Dido shook her head.
“I put two and two together and followed you one day last week. Once the rush hour was over, you headed for the west end and met up with your team in a room over at a garment wholesaler in Great Portland Street just south of New Cavendish Street. I saw you move effortlessly from a panhandling homeless person to a small-time crime boss. Dido, you are far more talented than I could have ever imagined."
"Retired? Sometimes, John, I don't think that you are."
“I was fully retired until you came into my life. You have given this old dog a new lease of life. Just remember that I’m here to help you in any way I can. Just keep yourself safe… for me. I want this man and anyone else who abused you put away for the rest of their natural, but it has to be done properly understood.”
“I know. Evidence has to be properly obtained, or some scumbag lawyer will make a song and a dance of it and get it thrown out when it comes to trial.”
“Exactly.”
“Then why am I learning all those dark arts… other than to make sure that we get the right house?”
John sighed.
"Sometimes a case will get to a point where it stalls. You know 'who did it', but you don't have the legal proof to make an arrest and then charge the culprits. As I have said before, a little off-the-books look and see can help a case no end. I mean, look, but don't touch. Then, an anonymous tip-off and we… as in the Police, would go before a magistrate and get a warrant to search the premises. The most important thing is that you leave no trace of your visit that could come back to cause the case to be thrown out later. As long as the 'visit' was not sanctioned by the police, it is just one criminal who, in the act of committing a crime, found the Crown Jewels and told the cops. I'm not a cop any longer, so? Besides, a huge number of tips get phoned into Crimestoppers by criminals. Those calls are not traced or recorded. Those crooks often discover nasty things about other crooks that make their stomachs churn. Paedophilia and child exploitation are just two of the crimes that get reported that way.”

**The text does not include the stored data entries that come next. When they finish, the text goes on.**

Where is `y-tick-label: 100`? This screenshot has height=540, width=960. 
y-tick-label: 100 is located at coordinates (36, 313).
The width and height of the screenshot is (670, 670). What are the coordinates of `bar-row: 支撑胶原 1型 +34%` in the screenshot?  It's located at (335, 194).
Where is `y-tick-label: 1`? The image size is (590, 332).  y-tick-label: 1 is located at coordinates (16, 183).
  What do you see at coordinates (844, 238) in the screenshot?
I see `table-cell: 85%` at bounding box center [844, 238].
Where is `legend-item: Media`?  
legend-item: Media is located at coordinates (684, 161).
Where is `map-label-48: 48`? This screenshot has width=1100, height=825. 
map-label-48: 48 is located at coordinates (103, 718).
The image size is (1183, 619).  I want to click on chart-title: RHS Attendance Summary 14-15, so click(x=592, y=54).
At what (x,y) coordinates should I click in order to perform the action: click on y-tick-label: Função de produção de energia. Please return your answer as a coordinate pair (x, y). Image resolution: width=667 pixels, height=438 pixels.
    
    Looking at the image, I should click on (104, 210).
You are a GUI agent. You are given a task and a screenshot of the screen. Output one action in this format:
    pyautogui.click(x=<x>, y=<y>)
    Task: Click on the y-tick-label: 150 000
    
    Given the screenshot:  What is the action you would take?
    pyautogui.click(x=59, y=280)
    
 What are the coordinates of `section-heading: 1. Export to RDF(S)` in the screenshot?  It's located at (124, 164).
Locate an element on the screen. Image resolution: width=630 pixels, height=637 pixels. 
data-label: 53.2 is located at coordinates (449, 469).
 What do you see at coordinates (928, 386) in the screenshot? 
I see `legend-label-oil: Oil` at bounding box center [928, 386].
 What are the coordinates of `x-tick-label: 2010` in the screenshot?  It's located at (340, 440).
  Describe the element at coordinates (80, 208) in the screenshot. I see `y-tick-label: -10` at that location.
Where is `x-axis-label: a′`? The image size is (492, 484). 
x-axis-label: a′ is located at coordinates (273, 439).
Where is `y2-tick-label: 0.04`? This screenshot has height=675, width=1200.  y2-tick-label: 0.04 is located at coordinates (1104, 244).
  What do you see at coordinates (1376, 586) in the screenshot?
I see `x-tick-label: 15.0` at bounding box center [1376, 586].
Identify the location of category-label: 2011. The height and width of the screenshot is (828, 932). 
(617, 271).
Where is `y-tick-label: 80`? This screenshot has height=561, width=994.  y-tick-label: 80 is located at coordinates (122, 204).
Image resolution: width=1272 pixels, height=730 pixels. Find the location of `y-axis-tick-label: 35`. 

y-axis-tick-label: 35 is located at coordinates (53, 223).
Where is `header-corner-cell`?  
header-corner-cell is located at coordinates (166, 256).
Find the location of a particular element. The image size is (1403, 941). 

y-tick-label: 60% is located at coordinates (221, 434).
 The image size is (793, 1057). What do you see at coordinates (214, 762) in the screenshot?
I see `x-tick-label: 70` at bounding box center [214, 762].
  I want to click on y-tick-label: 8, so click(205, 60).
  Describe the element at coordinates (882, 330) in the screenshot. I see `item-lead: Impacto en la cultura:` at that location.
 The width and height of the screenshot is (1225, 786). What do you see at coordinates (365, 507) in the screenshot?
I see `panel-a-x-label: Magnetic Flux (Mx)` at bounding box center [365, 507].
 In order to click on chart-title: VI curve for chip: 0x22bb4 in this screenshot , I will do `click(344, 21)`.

“And that is highly illegal, is it not?”
“It is, but if we can put the real bad bastards away, then we are doing society a favour. Besides, more often than not, those little look-and-see operations end up with nothing. As I said earlier, that, in turn, saves the embarrassment of an Inspector going through all the trouble of obtaining a warrant and finding nothing at all. Failed warrants don’t look good on the Chief Super’s desk on a Monday morning if you get my drift. A warrant that fails to turn up anything makes the magistrate less likely to grant that Inspector or Chief Inspector a warrant in future if the supporting evidence is even the slightest bit flimsy. Human nature aligns perfectly with the saying, ‘Once bitten, twice shy’ besides, undies do that all the time.”
“Undies?” asked Dido.
"Undercover officers. They have to ignore crimes going on around them to get the real dirt on the top dogs. Sometimes, they even have to take part in a crime just to gain the trust of the real bad guys."
“I think I am starting to understand this crime-fighting malarkey!”
“Dido, malarkey is not what I would use to describe the job of keeping the public safe from the likes of ‘him’.”
“Have it your way, John.”
Then she disappeared towards the garage, leaving John to prepare dinner. He watched her go and wondered how much of this lesson would stick.
His observations of her on the streets of Westminster had impressed him. When he added in the information that Constable Patek had given him strictly off the record, his opinion of her had risen considerably. At least some of his words had stuck in her memory. John was under no illusion that a lot of water would have to flow under a lot of bridges before she could rest easy.